Attica, circondata da impenetrabili mura, è considerata la città più bella e moderna del XXI secolo. Ambita meta turistica e speranza di una vita migliore per migliaia di persone, Attica è in realtà una grande bugia.

Per questo, cinque ragazzi dagli strani poteri si uniranno loro malgrado per compiere un’impresa folle: radere al suolo le mura della città più bella del mondo e metterla a ferro e fuoco, cercando di non farsi ammazzare. O di non ammazzarsi a vicenda…

In questo secondo numero Aiden e Kat cercheranno di incontrare un nuovo personaggio, come indicato da Esse, ma ovviamente il tutto non sarà per nulla facile…

Secondo volume del primo esperimento della Sergio Bonelli Editore nel mondo dei manga, dopo un primo volume che ha sicuramente convinto i più (QUI la recensione).

Il solco intrapreso nel primo non viene modificato in questo nuovo tomo, che in effetti continua nel substrato a raccontare e denunciare alcune tematiche odierne che vediamo riflesse nel contesto sociale proprio della città di Attica: la metropoli, simbolo della democrazia moderna, che rifiuta i “poveracci” che si affollano sotto alle sue maestose mura è certamente una denuncia sociale della nostra realtà, seppure resti sempre sullo sfondo della storia, che si concentra invece sui sentimenti e sulle aspirazioni dei suoi protagonisti.

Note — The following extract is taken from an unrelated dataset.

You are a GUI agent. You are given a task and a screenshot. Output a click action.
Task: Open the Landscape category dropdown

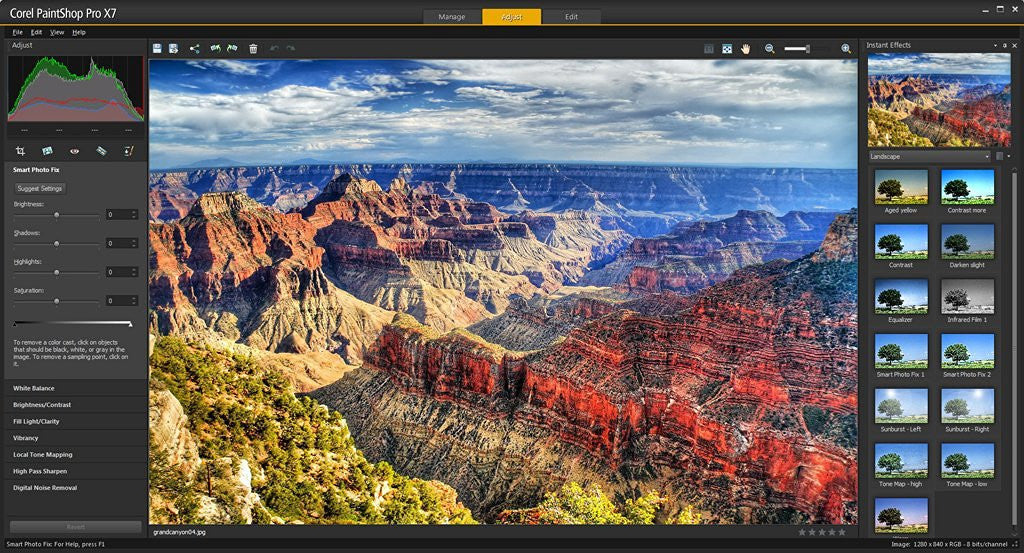click(x=928, y=156)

Aiden e Kat sono due personaggi ormai perfettamente individuati e che il lettore ha imparato a conoscere e ad apprezzare grazie allo sviluppo che Giacomo Bevilacqua è riuscito a dare; in questo numero ai due si unirà una nuova protagonista, Cilla Bleu, già ben tratteggiata in questo volume, in cui si trova al centro della tensione, sia dal punto di vista personale che della trama in generale (è il personaggio al centro con la bacchetta nella quarta di copertina).

Anche l’antagonista di questo numero riesce a suscitare le giuste reazioni negative nel lettore, sia per la sua rappresentazione grafica, non particolarmente attraente, sia soprattutto per le sue azioni. Sorge il dubbio però che sia troppo potente come capacità e questo potrebbe dare qualche problema nel prosieguo della storia per il rischio di un difficile bilanciamento con il realismo. Ma anche in questo caso si potrebbe comunque qualificarlo come un perfetto villain giapponese (di qualche decina di anni fa), che aspetta l’occasione giusta per poi essere sconfitto poco prima… Ma è presto per dare un giudizio negativo sui villain in generale, anche perchè i protagonisti non sono da meno…

Ciò detto, la storia non presenta particolari innovativi, inserendosi nelle trame di un classico shonen che cerca di introdurre, come spesso accade del resto, anche una morale o un messaggio sociale.

Dal punto di vista grafico, l’autore tenta un approccio molto particolare che si richiama al mondo manga, anche se sarebbe più opportuno parlare di euromanga; tuttavia non mancano riferimenti ed omaggi ai manga che hanno fatto il successo del genere nel nostro Paese: per esempio l’armatura di Foxtail è un richiamo sia agli abiti del Great Sayaman di Gohan sia, soprattutto, al charadesign che ha lanciato il nome di Masakazu Katsura tra gli otaku.

In ogni caso un esperimento grafico riuscito, considerando anche il perfetto adattamento alla riduzione di formato, rispetto a quello tipico bonelliano, da parte dell’autore.